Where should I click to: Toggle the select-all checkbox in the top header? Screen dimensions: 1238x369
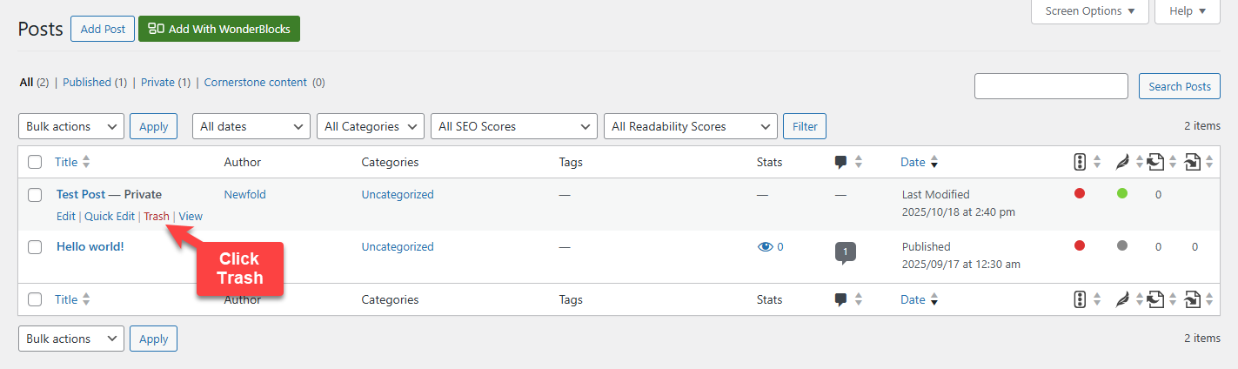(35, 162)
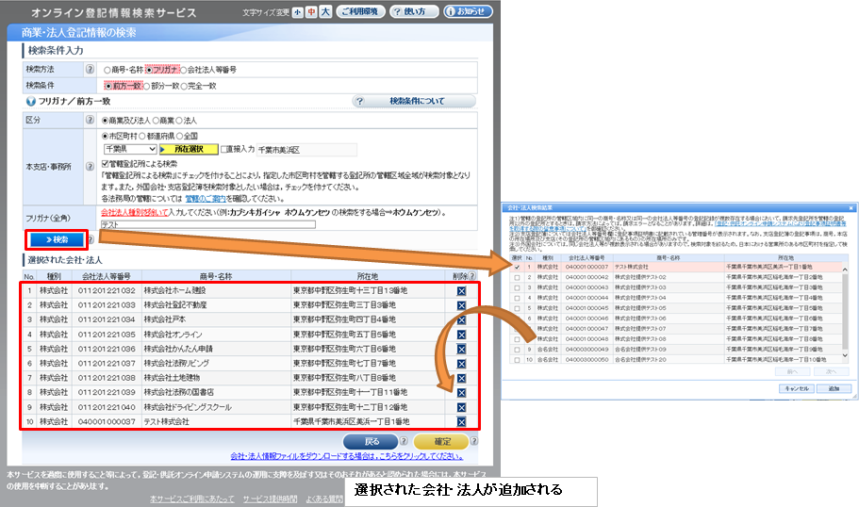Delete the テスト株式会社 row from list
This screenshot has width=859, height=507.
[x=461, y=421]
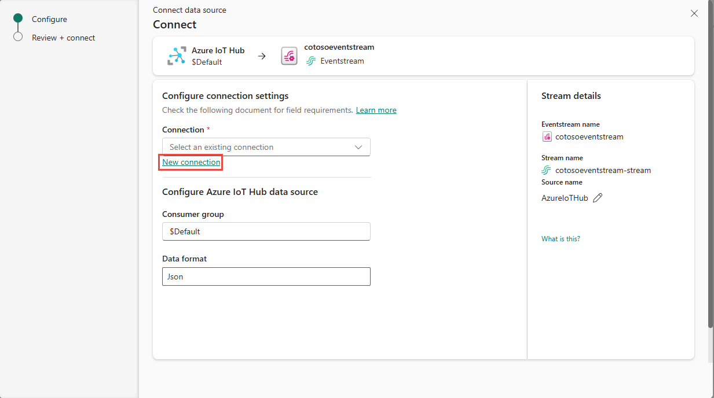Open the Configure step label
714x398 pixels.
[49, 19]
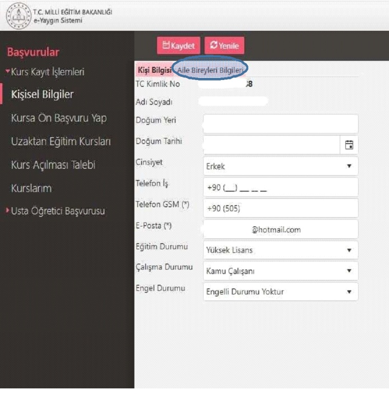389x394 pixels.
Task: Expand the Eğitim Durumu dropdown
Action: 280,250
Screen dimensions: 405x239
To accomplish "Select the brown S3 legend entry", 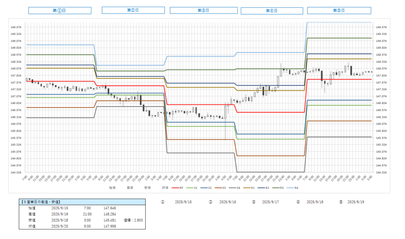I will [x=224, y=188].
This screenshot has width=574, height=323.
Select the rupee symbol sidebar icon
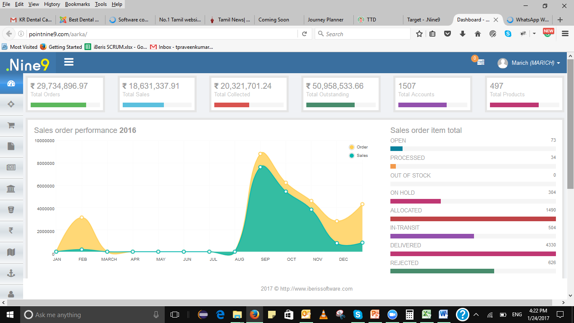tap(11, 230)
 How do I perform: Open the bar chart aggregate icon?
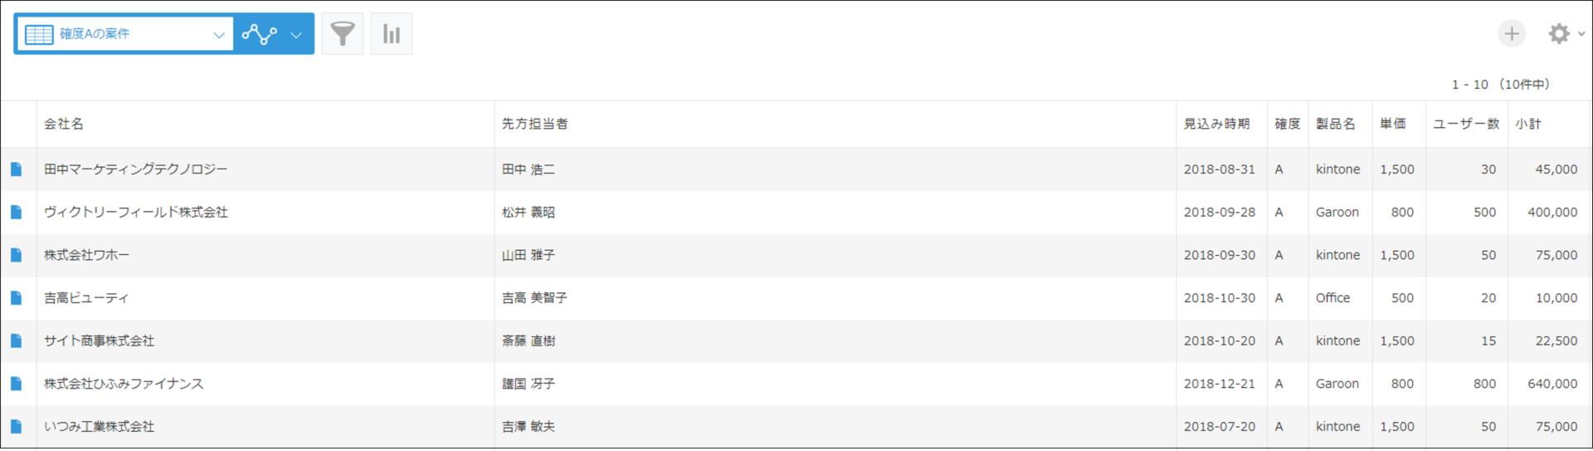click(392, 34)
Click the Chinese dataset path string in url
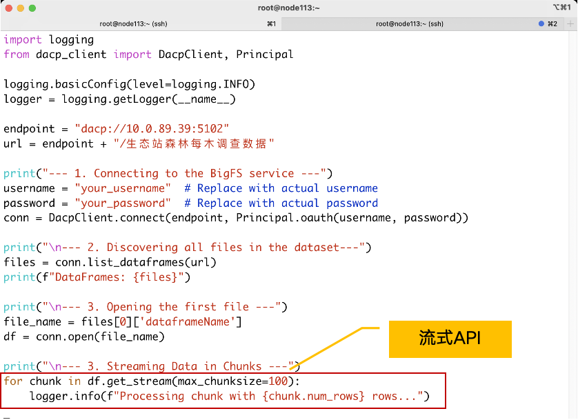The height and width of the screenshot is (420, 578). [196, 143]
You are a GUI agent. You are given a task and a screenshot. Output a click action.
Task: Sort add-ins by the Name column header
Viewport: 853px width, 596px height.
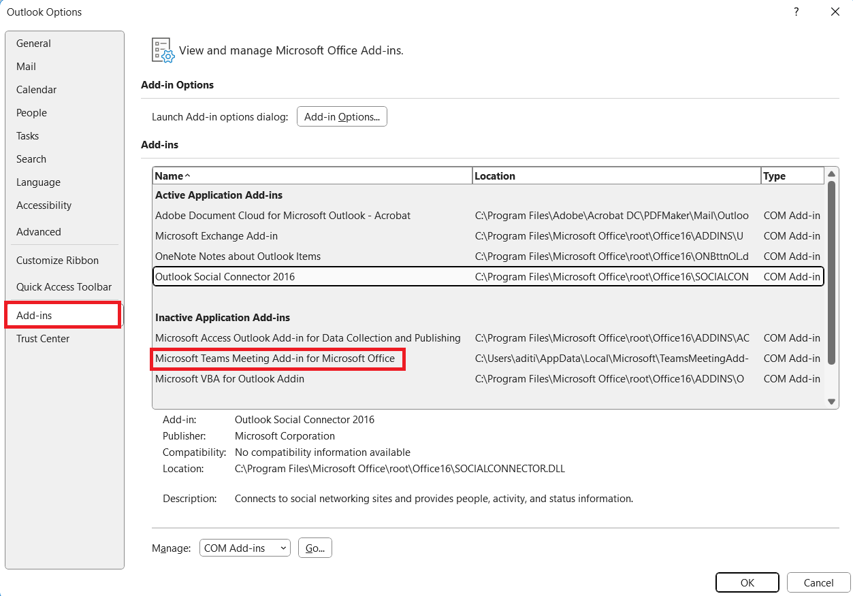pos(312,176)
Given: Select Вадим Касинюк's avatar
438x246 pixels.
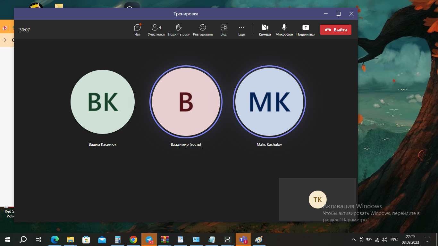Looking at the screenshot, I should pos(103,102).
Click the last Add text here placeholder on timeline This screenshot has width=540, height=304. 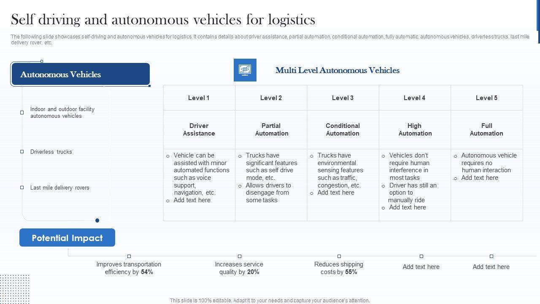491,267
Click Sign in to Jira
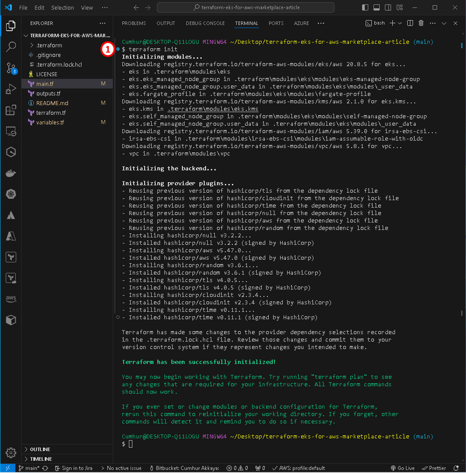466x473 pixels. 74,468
● ● ● ● ●
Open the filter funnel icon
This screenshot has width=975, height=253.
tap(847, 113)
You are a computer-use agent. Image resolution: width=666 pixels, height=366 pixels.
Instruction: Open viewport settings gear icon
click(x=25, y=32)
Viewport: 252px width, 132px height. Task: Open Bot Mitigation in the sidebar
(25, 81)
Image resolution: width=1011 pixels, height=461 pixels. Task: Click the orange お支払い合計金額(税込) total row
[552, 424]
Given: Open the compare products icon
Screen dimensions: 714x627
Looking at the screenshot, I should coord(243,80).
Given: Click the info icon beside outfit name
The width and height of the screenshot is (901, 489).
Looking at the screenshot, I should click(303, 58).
● ● ● ● ●
* _TO DO_:
Go through the records and report each line that contains "agent".

* _TASK SOLUTION_:
You are a GUI agent. You are given a task and a screenshot. Output a click action.
You are a computer-use agent. Image resolution: width=666 pixels, height=366 pixels.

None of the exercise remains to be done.